Наконец Ледешко ушла. На душе было грустно. «Ну, Дмитрий Александрович, тебя можно поздра­вить с первым делом! Здесь тебе и мучительные ночи над разгадкой рокового преступления, и погоня за хитрым, коварным и опасным преступником…»

А какие мечты роились в моей голове четыре года назад! В зеленом Калинине, с трамваями, троллейбуса­ми, с Волгой, одетой в бетонные берега.

И мечты эти начались с той набережной, в тот октябрь­ский вечер, когда я принимал участие в задержании пре­ступника.

Была ночь с ворохом скрипучих осенних листьев под ногами, густая маслянистая река и таинственные фона­ри, легонько раскачивающиеся на ветру. По ту сторону реки уже спали дома.

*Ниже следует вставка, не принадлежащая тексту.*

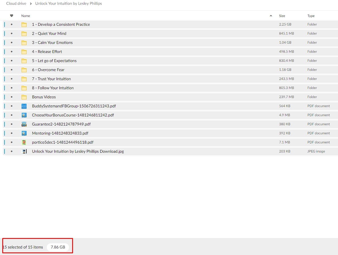Open the Release Effort folder name
338x255 pixels.
pos(47,52)
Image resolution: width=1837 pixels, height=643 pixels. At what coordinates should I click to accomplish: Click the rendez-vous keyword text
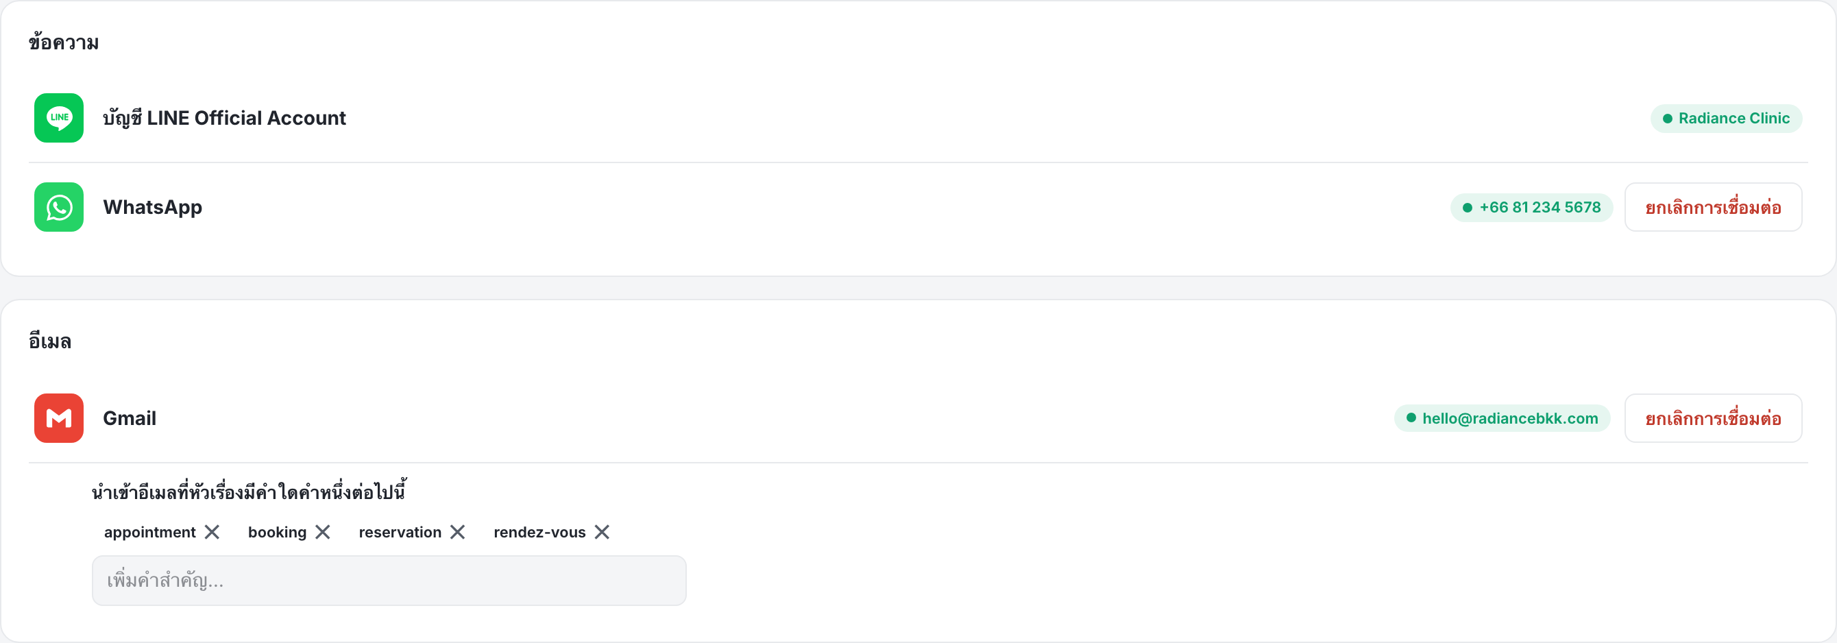(x=539, y=532)

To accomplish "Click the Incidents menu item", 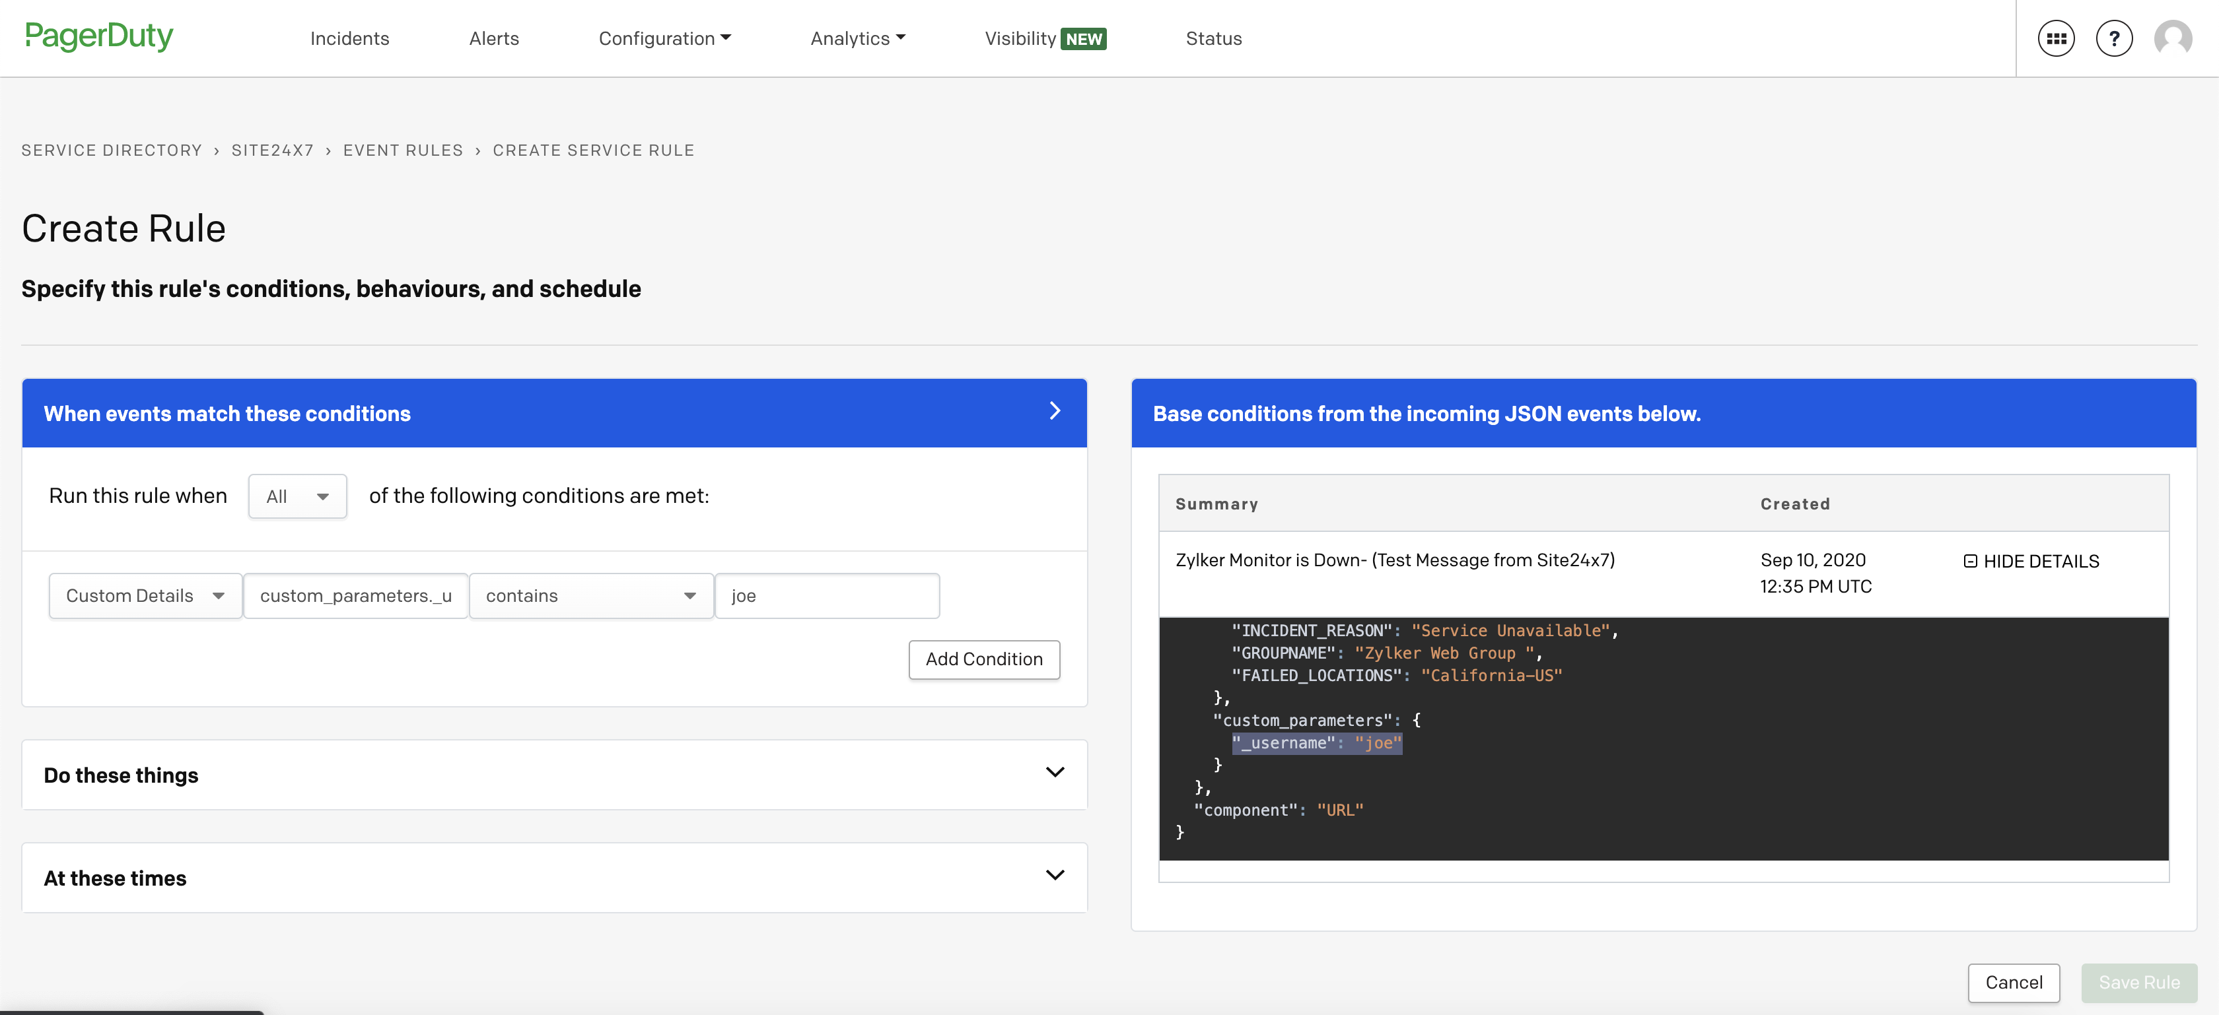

Как сейчас, помню волнение, когда двое оперативни­ков скрутили здорового, мрачного детину. Я помогал всем, чем мог. Вот где пригодился мой разряд по самбо.

Мы отвели его к серому «Москвичу»,

А потом я, распираемый гордостью, шел домой из от­деления милиции. Меня затаив дыхание слушала ба­бушка и все подставляла то котлеты, то хлеб, то яблоки. Мы просидели с ней на кухне часа три.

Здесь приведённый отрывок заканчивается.